In high school, one odd job I had was helping a family friend with his home construction. He had some unique ideas for his home, for sure. Very unconventional building techniques.
One day, we took a flatbed truck out to the local airpark. Evidently they had demolished a hangar recently. It dated back to the 1930's.
This friend took a massive attic support beam from the demolished hangar back to his house site and cut it to length to serve as the spine of his sub-floor. The support beam was a series of true-dimension 2x12 boards that had been laminated one upon the other with glue and nails to a final dimension of 14x12, IIRC. He cut out the very little bit of dryrot in the beam, patched it with an epoxy resin, then rigged a rather nifty floor leveling system to support this thing that allowed him to adjust the floor for level as the house or concrete foundation sagged over time.
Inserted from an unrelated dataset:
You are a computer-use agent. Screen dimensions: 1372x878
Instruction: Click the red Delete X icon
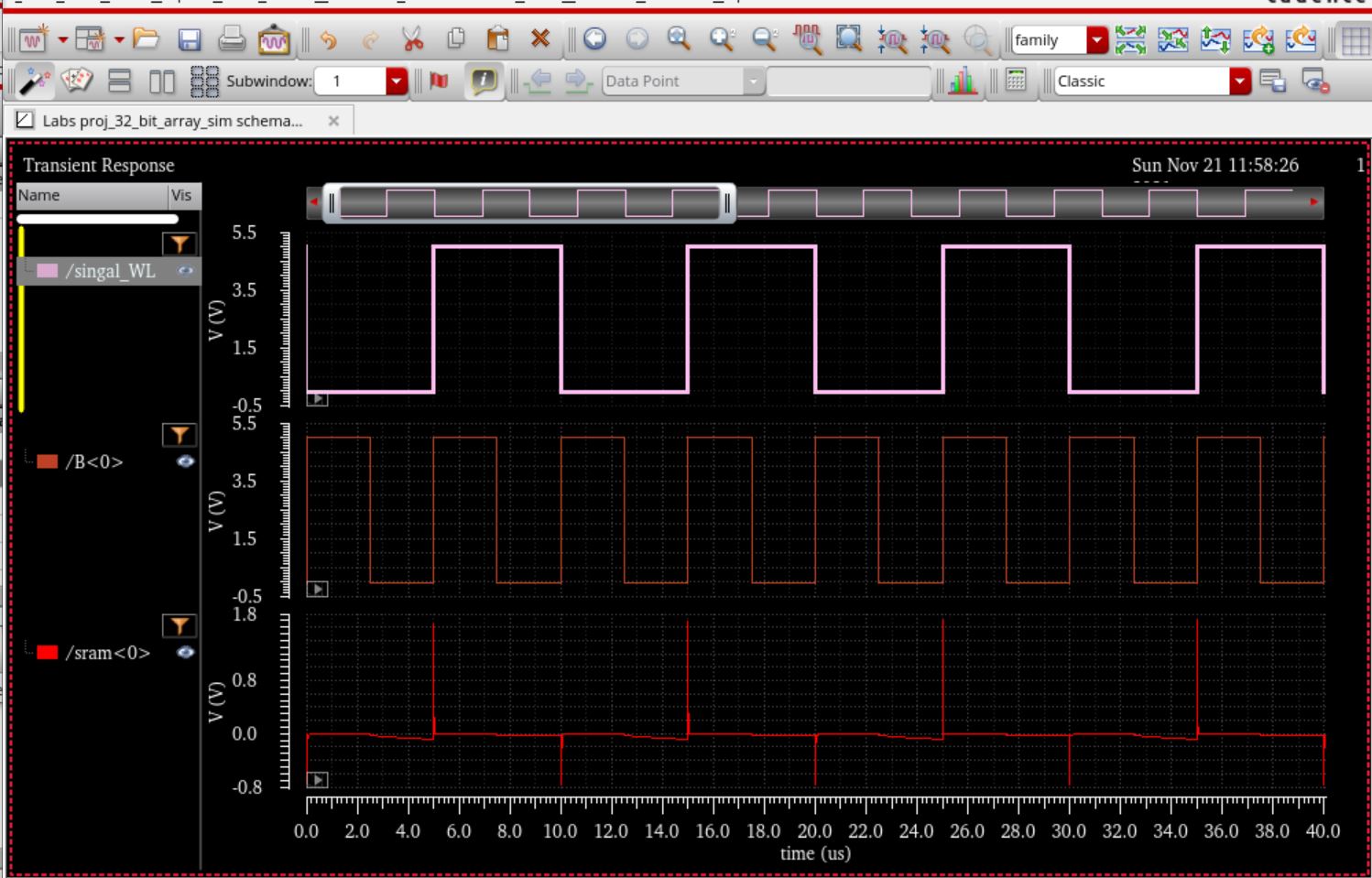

The beam survived 60-odd years of eastern Washington weather, and then building demolition, to be reused as the spine of a new home that will stand for probably another 75-100 years. It's a beautiful home today, just across the street from my old High School, a creek running through the property, he's got a waterwheel that generates power off the creek. I know it's not quite laminate like being discussed here, but old wood getting reused has a sentimentality to it, and new laminate timber beams will end up being used 100 years from now by someone much like we reused that hangar rafter beam.